Zoff, che proprio come Mancini e Giovanni Malagò è socio del Circolo Aniene (dal gennaio 2000, con matricola 3901), commenta la scelta del nuovo commissario tecnico con convinzione. “Finalmente la scelta è arrivata, ormai manca poco alle prossime partite e mi ero preoccupato“, scherza il numero uno della Nazionale campione del mondo in Spagna. Secondo Zoff, il ritorno di Mancini rappresenta una scelta affidabile per rilanciare l’Italia. “Il suo è un profilo sempre positivo, determinante, ha già dimostrato di poter fare bene con la nazionale. Lo dice il campo“, sottolinea l’ex Ct azzurro.

Sulle settimane caratterizzate da continui cambi di scenario, Zoff preferisce non alimentare ulteriori polemiche, pur ammettendo che qualcosa poteva essere gestito diversamente. “Diciamo che si potevano evitare, per il bene di tutti. Ma ormai il tempo stava scadendo, le prossime partite sono in programma tra poche settimane e non c’era più tempo per attendere la scelta”. Anche sul percorso che ha portato all’addio di Maldini e Leonardo, Zoff invita alla prudenza e al rispetto delle decisioni prese. “Non è mai giusto sindacare le scelte degli altri. Anche perché non conosciamo tutte le cose che sono accadute se non dall’esterno. Conoscendo le persone, ognuno fa le sue scelte in maniera libera. Se non c’erano le condizioni per andare avanti insieme, è stato giusto salutarsi“.

Ora l’obiettivo è aprire un nuovo ciclo, con la qualificazione al Mondiale del 2030 come traguardo principale dopo tre edizioni consecutive saltate. “Speriamo corra bene (ride) perché c’è da correre per questa nazionale. L’obiettivo è il campo, bisogna arrivare bene alle prossime competizioni internazionali.
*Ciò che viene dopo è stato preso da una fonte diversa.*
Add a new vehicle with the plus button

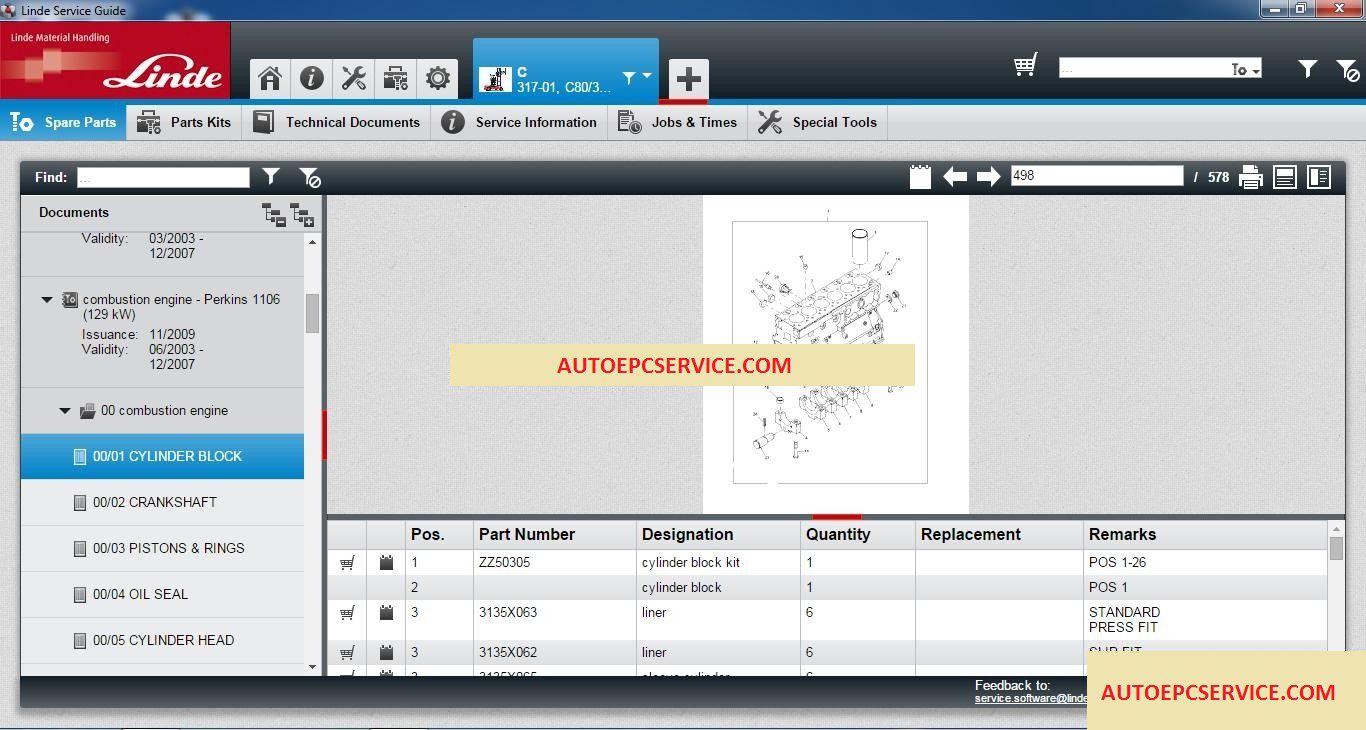pos(688,77)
E, ovviamente, centrare il Mondiale del 2030 dopo le tre edizioni saltate. Il fine resta questo”. Nel nuovo assetto della Nazionale ci sarà anche Claudio Ranieri nel ruolo di direttore tecnico. Una scelta che Zoff promuove senza esitazioni, soprattutto per le qualità umane dell’ex allenatore. “Una persona straordinaria. E intendo proprio dal punto di vista umano. Una di quelle figure che vorresti sempre accanto“.
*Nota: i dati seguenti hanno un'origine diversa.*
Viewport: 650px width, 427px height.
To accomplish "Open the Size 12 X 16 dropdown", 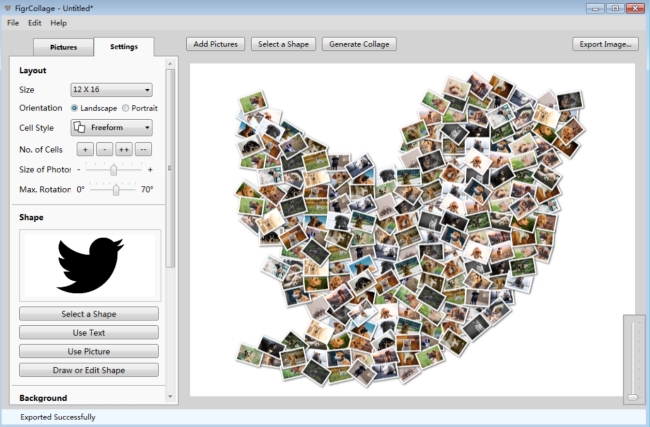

Ripensando alla sua esperienza da commissario tecnico, Zoff ricorda come in passato il ruolo del direttore tecnico avesse caratteristiche diverse. “Quando io ero Ct, la figura del direttore tecnico come la immaginiamo noi non esisteva. Accanto a noi, in quegli anni, c’era Gigi Riva e diciamo che non c’era molto da lamentarsi. Eravamo messi benissimo“. E su Ranieri ribadisce la sua stima: “Su Ranieri non ho dubbi: un professionista di alto livello, una persona che vorresti sempre con te quando sei in panchina. Quella di Claudio è la scelta più giusta”.